В современной литературе нет никого рядом с Личутиным, кто сделал бы столько же для сохранения богатства русского языка

Поэтому Александр Проханов сказал, что язык Личутина — »…сокровище России, как Спас на Нерли, или Байкал, или таблица Менделеева». Его «надо изучать, как изучают флору и фауну Рая, не испорченную первородным грехом».

Книги Владимира Личутина изданы общим тиражом более 10 миллионов экземпляров. Он стал лауреатом премии Правительства Российской Федерации в области культуры (2011 год). Награждён также премиями имени Фёдора Абрамова, Василия Белова, Владимира Даля, Антона Дельвига, Александра Невского, Льва Толстого и другими.

Молодой Личутин. Фото из архива Мезенского музея архива М
Молодой Личутин. Фото из архива Мезенского музея

Предлагаем вниманию читателей беседу Сергея Доморощенова с Владимиром Личутиным, в которую вошли выдержки из интервью разных лет.

Не «деревенщик»

– Владимир Владимирович, критических выступлений в адрес пишущих о старине немало — как профессиональных критиков, так и читателей. Вот и о вас можно слышать: «Ну что он пасётся возле стариков и старушек? Почему цепляется за старину?» Что можете сказать на этот счёт?

– Жизнь наших предков, казалось бы, полна была тягот. Каждый кусок хлеба добывался в борьбе со стихиями, и вся жизнь их протекала на грани со смертью. Но несмотря на суровый жизненный уклад, характер помора сформировался ровный, добросердечный и пытливый. Надо же!

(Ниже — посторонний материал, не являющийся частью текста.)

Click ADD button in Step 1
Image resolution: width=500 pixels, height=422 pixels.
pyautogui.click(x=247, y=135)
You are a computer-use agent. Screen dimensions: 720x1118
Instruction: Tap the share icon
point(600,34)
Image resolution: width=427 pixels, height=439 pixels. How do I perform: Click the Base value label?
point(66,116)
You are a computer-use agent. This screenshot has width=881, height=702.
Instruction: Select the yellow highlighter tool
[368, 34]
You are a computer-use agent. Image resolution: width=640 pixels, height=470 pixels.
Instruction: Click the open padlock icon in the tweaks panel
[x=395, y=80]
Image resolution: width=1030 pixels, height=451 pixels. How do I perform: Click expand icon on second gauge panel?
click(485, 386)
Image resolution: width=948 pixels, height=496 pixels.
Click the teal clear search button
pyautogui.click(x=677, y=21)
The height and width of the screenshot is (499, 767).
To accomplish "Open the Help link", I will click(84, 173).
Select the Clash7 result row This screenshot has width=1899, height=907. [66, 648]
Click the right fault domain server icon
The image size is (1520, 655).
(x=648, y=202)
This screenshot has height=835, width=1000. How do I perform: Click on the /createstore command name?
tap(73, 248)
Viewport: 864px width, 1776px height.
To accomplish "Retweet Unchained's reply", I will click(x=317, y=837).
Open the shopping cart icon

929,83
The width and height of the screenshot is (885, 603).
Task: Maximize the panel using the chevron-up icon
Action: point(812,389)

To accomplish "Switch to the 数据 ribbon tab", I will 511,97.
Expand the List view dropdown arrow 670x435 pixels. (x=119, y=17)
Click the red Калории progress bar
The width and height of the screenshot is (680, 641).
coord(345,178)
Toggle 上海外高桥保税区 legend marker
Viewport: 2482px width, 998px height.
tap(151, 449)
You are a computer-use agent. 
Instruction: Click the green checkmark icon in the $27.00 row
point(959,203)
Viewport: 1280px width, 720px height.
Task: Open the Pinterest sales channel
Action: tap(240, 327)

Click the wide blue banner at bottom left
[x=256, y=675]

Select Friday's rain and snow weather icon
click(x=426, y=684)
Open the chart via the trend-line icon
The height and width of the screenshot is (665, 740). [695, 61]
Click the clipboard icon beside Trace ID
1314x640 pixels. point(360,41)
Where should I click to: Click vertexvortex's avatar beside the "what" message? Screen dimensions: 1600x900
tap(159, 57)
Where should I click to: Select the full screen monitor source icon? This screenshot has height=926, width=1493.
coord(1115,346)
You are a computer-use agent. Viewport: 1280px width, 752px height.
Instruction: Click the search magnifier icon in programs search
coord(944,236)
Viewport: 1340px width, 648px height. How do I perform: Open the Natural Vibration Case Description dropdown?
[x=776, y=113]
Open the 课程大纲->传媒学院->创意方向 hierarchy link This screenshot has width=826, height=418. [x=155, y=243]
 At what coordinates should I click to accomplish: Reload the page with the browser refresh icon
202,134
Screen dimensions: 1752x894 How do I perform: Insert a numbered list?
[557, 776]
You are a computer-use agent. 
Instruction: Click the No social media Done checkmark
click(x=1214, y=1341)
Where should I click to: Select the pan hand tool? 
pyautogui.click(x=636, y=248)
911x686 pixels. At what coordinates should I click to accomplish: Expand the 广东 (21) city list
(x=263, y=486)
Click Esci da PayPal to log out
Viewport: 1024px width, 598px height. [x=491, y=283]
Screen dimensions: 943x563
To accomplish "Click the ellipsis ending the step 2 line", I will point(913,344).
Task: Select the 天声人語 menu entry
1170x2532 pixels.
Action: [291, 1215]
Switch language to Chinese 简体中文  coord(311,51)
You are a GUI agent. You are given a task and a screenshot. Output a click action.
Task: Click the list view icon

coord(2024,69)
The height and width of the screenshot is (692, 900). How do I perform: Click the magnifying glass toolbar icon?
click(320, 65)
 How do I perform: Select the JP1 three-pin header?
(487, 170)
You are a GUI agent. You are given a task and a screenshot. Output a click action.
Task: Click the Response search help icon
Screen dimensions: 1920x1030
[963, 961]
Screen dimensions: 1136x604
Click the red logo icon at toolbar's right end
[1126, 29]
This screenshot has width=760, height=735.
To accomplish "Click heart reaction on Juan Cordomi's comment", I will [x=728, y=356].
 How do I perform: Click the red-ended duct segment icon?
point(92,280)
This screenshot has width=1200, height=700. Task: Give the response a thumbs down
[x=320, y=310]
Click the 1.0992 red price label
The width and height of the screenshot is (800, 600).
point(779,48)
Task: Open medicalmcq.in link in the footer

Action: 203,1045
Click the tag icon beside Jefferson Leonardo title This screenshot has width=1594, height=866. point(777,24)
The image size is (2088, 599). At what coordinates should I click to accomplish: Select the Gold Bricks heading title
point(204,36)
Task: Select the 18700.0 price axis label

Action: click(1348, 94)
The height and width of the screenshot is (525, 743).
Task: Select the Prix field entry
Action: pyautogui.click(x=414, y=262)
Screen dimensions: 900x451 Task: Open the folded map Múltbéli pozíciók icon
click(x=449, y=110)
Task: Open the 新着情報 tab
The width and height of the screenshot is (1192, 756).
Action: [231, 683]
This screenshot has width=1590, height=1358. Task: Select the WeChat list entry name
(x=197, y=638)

На карбасах ещё в шестнадцатом веке уходили они на Новую Землю (там и поныне ещё стоят их кресты), на Грумант, на Обь, Енисей. И не от наших ли предков пошло заселение Сибири русскими?

Занимаясь днями нынешними, невольно сверяешь современного человека с его замечательным предком. И из‑за того, наверное, мне сейчас самому трудно разобраться, где в моих писаниях — история, а где — современность: так плотно переплелись они.

– Вас называют писателем-«деревенщиком». Правильно ли, как считаете?

– Я полагаю, что только внешняя жизнь вокруг нас тиха, одноцветна, ординарна. На самом же деле за внешне спокойным покровом её кипят неутихающие человеческие страсти, которые я и стараюсь выявить в силу своих способностей и запечатлеть. Мне, в общем‑то, быт советской деревни важен лишь постольку-поскольку, как обитель формирования характера. Поэтому навряд ли я могу отнести себя к писателям-«деревенщикам», к коим стараются меня привязать критики. К деревне я больше тяготею, может, потому, что в этой среде характеры более открыты, столкновения остры и наглядны, и только в деревне ещё каким‑то образом сохраняется естественная связь между человеком и природой. («Любопытно проявить помора во времени». Мезенская газета «Север». 12 февраля 1977 года).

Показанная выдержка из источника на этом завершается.